Outgoing CDC director says the US is not prepared for the next pandemic because parts of the public health system still use 'old fax machines'

Rochelle Walensky speaks into a microphone while sitting at a U.S. Senate hearing.
Dr. Rochelle Walensky will step down as director of the CDC at the end of June.
  • The US isn't prepared for the next pandemic, the outgoing CDC director wrote in a New York Times op-ed.
  • This is partly because local public health systems are still using outdated, unreliable technology.
  • "Some of our public health data systems‌‌ are reliant on old fax machines," Dr. Rochelle Walensky wrote.

As she prepares to step down as the director of the Centers for Disease Control and Prevention on June 30, Dr. Rochelle Walensky has given the US a grave warning: The nation is not prepared for future public health crises.

"To this day some of our public health data systems‌‌ are reliant on old fax machines," Walensky wrote in a guest essay in the New York Times on Tuesday.

These faxes led to significant delays across the nation during the coronavirus pandemic.

Washington state even had to bring 25 members of the National Guard to help with manual data entry from faxes, The Times reported in July 2020. And Austin, Texas, was recording deceptively low coronavirus case counts because of lags caused by fax machines.
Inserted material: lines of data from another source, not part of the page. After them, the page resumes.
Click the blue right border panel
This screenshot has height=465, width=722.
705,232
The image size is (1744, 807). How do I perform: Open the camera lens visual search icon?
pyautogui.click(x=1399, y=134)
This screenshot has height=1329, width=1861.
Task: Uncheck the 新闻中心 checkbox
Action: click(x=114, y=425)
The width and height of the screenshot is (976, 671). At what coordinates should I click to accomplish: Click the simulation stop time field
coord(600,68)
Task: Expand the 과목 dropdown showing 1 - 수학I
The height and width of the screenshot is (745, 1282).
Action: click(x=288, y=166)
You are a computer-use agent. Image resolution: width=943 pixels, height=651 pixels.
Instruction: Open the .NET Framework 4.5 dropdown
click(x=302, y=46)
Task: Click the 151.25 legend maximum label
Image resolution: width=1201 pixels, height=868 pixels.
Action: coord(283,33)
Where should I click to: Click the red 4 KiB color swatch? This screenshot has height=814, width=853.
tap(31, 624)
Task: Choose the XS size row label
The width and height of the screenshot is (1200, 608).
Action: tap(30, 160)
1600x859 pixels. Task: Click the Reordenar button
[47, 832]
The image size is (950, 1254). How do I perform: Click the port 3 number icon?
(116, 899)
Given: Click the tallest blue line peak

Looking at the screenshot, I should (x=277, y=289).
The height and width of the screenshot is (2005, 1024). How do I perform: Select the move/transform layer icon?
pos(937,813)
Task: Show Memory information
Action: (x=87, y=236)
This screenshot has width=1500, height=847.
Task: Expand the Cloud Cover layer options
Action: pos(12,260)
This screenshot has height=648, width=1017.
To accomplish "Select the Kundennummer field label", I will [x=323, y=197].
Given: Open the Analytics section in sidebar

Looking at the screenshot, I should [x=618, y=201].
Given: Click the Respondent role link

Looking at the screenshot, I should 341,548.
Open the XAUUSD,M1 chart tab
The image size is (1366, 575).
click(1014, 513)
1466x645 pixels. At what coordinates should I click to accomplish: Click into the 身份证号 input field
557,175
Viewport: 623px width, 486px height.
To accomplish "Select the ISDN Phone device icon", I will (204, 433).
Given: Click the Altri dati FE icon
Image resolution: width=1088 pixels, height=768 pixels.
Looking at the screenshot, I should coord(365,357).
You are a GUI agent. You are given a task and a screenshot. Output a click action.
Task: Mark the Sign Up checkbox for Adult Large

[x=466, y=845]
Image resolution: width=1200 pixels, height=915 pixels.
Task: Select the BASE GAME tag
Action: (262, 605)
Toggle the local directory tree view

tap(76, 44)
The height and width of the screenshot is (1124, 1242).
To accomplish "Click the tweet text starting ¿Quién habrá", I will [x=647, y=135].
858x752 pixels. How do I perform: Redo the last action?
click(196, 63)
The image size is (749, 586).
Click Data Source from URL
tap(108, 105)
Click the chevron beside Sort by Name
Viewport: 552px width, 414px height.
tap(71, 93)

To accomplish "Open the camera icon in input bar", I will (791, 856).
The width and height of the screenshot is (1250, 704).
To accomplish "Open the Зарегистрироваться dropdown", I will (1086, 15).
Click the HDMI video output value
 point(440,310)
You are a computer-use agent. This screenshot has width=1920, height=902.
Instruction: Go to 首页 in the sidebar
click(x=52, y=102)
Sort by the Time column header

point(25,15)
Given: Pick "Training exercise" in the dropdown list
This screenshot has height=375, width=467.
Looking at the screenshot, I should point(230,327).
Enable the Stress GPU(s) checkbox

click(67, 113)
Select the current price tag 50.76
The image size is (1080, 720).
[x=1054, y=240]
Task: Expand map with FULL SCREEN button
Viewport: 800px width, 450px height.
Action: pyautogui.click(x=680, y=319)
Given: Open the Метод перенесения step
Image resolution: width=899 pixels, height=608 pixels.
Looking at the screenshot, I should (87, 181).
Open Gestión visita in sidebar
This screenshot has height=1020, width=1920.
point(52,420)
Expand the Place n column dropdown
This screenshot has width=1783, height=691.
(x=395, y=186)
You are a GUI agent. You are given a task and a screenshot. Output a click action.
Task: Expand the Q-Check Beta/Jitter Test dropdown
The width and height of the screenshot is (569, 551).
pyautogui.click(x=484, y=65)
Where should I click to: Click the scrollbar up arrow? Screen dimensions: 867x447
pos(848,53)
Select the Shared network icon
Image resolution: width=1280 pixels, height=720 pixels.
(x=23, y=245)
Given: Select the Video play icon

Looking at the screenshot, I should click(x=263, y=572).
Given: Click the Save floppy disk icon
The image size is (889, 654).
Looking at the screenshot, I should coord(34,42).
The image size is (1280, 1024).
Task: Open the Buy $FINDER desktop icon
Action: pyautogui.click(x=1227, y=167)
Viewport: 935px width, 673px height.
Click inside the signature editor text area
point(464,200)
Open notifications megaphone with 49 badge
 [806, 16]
Technological failures also caused vital information associated with COVID-19 test results to get lost, causing delays and roadblocks for public health officials while contact-tracing, according to the New York Times.

coronavirus testing usa
Healthcare workers from the Colorado Department of Public Health and Environment test a long line of people for COVID-19 at the state's first drive-up testing center on March 12, 2020, in Denver, Colorado.

Walensky also pointed to a nationwide shortage of public health workers — suggesting we may need up to 80,000 more people in the industry — as well as skilled bench scientists to conduct laboratory research.

"I fear the despair from the pandemic is fading too quickly from our memories, perhaps because it is too painful to recall a ravaged nation brought to its knees," she wrote.

Walensky added: "I want to remind America: The question is not if there will be another public health threat, but when."

She concluded with a call for support from the public and US lawmakers in improving public health infrastructure.

"It is not enough to support public health when there is an emergency," Walensky wrote. "The roller coaster influx of resources during a‌ crisis, followed by underfunding after the threat is addressed, exposes a broken system‌ and puts future lives at risk."

Walensky became the agency's director in January 2021, after President Joe Biden selected her a month prior. Throughout her tenure, she oversaw testing and vaccine distribution at the height of the COVID-19 pandemic.

Walensky announced that she was stepping down in May, just days before the federal government ended the COVID-19 public emergency declaration, Reuters reported.

Biden intends to appoint Dr. Mandy Cohen as the next CDC director. Cohen previously ran North Carolina's Department of Health and Human Services.